2) Kristof takes aim at academic prose – but not really:
…academics seeking tenure must encode their insights into turgid prose.
Well, yes. There is a lot of horrific prose in academia – but Kristof seems to suggest that crap writing is a requirement of academic work. It is not – I guarantee you that the best writers are generally cited a lot more than the worst. So Kristof has unfairly demonized academia as willfully holding the public at bay with its crappy writing, which completely misdiagnoses the problem. The problem is that the vast majority of academia isn’t trained in writing (beyond a freshman composition course), there is no money in academia for the editorial staff that professional writers (and columnists) rely on to clean up their own turgid prose, and the really simple fact that we all tend to write like what we read. Because academic prose is mostly terrible, people who read it tend to write terrible prose. This is why I am always reading short fiction (Pushcart Prize, Best American Short Stories, etc.) alongside my work reading…
If you want better academic prose, budget for the same editorial support, say, that the New York Times or the New Yorker provide for their writers. I assure you, academic writing would be fantastic almost immediately.
Side note: Kristof implicitly sets academic writing against all other sources of writing, which leads me to wonder if he’s ever read a policy document. I helped author one, and I read many, while at USAID. The prose was generally horrific…
3) His implicit prescription for more engaged writing is a disaster
Kristof notes that “In the late 1930s and early 1940s, one-fifth of articles in The American Political Science Review focused on policy prescriptions; at last count, the share was down to 0.3 percent.” In short, he sees engagement as prescription. Which is exactly the wrong way to go about it. I have served as a policy advisor to a political appointee. I can assure you that handing a political appointee a prescription is no guarantee they will adopt it. Indeed, I think they are probably less likely to adopt it because it isn’t their idea. Policy prescriptions preclude ownership of the conclusion and needed responses by the policymaker. Better to lay out clear evidence for the causes of particular challenges, or the impacts of different decisions. Does academia do enough of this? Probably not. But for heaven’s sake, don’t start writing prescriptive pieces. All that will do is perpetuate our marginality through other means.

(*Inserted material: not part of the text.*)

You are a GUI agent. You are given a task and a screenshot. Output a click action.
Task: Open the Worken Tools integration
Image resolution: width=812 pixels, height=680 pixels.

4) He confuses causes and effects in his argument that political diversity produces greater societal impact.
Arguing that the greater public engagement of economists is about their political diversity requires ignoring most of the 20th century history of thought within which disciplines took shape. Just as geography became a massive discipline in England and other countries with large colonial holdings because of the ways that discipline fit into national needs, so economics became massive here in the US in response to various needs at different times that were captured (for better or for worse) by economics. I would argue that the political diversity in economics is a product of its engagement with the political sphere, as people realized that economic thought could shift/drive political agendas…not the other way around.
5) There is a large movement underway in academia to rethink “impact”.
There is too much under this heading to cover in a single post. But go visit the LSE Impact Blog to see the diversity of efforts to measure academic impact currently in play – everything from rethinking traditional journal metrics to looking at professors’ reach on Twitter. Mr. Kristof is about 4 years late to this argument.
In short, Kristof has recognized a problem that has been discussed…forever, by an awful lot of people. But he clearly has no idea where the problem comes from, and therefore offers nothing of use when it comes to solutions. All this column does is perpetuate several misunderstandings of academia that have contributed to its marginalization – which seems to be the opposite of the columns’ intent.